Re-discovering the poem has made me reflect on how magic in the mundane has the power to “happen to you like cold water or a kiss”—just like a poem. I find Shange’s poems somewhat impossible to separate from rhythm, gesture and movement, and so I love reading this poem on the subway, committing to the words and the motion of transit. And in the midst of travel, I am reminded of Shange’s quote: “it is possible to start a phrase with a word and end with a gesture.”

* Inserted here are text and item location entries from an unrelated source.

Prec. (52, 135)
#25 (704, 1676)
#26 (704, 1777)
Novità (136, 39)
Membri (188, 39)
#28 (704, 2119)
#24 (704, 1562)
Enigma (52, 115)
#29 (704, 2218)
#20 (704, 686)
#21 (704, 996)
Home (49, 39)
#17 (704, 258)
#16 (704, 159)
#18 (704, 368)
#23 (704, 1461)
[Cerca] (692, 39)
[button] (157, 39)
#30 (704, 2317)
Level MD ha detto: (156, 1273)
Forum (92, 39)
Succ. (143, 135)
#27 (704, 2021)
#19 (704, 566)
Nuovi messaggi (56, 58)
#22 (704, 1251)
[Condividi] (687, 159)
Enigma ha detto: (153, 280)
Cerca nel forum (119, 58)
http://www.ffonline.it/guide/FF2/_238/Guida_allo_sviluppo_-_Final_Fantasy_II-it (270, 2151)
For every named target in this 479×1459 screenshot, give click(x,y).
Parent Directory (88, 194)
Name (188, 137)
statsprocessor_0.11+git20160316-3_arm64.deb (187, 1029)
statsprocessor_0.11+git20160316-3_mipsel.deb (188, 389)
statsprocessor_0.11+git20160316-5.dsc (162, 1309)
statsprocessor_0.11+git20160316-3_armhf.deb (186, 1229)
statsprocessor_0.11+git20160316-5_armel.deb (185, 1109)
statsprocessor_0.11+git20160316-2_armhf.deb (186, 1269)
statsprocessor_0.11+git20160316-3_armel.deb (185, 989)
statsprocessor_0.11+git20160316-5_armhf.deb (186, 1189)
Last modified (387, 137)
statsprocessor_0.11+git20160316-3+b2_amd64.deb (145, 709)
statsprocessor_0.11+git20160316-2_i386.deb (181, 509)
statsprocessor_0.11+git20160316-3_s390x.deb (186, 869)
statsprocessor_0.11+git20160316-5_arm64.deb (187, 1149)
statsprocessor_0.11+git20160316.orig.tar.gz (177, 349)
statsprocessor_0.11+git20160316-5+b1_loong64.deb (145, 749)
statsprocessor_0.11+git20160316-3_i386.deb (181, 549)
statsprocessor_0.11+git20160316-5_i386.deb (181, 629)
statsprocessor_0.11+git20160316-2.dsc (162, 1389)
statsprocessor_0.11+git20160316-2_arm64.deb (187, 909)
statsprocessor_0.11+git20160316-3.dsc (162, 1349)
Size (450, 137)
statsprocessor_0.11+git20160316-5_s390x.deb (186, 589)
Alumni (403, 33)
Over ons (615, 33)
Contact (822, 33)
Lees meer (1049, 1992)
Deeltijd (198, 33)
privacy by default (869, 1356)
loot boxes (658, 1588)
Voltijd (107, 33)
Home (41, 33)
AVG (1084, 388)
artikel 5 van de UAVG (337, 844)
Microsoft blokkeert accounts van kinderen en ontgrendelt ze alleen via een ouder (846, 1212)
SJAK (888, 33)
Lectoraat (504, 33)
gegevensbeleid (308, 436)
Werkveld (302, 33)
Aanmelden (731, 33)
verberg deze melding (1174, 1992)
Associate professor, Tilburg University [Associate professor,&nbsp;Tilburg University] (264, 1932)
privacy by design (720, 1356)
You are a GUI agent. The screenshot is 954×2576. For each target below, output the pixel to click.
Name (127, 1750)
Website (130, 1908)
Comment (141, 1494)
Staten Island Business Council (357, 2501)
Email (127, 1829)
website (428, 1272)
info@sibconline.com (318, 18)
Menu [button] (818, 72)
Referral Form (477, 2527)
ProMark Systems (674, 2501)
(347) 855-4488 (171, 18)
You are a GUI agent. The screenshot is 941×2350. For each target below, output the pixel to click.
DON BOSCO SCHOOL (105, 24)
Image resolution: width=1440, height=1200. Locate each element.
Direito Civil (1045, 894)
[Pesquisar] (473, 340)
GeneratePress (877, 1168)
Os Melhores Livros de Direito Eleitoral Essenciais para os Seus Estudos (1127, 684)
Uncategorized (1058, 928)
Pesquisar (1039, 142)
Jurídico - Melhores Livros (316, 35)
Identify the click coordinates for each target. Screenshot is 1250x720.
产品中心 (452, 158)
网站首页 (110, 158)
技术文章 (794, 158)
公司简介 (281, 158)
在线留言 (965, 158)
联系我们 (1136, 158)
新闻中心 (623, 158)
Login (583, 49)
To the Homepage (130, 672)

We’ve talked a lot about how Shange’s choreopoems resonate beyond pages of text and demand a degree of physical engagement. Seeing “What Do You Believe A Poem Shd Do?” on the subway makes me wish that poetry be incorporated into other mundane rituals inherently in motion. A few questions I’ve been thinking about: How can poetry inform our everyday movements? How does poetry have the power to inspire and shape the way we experience our rituals?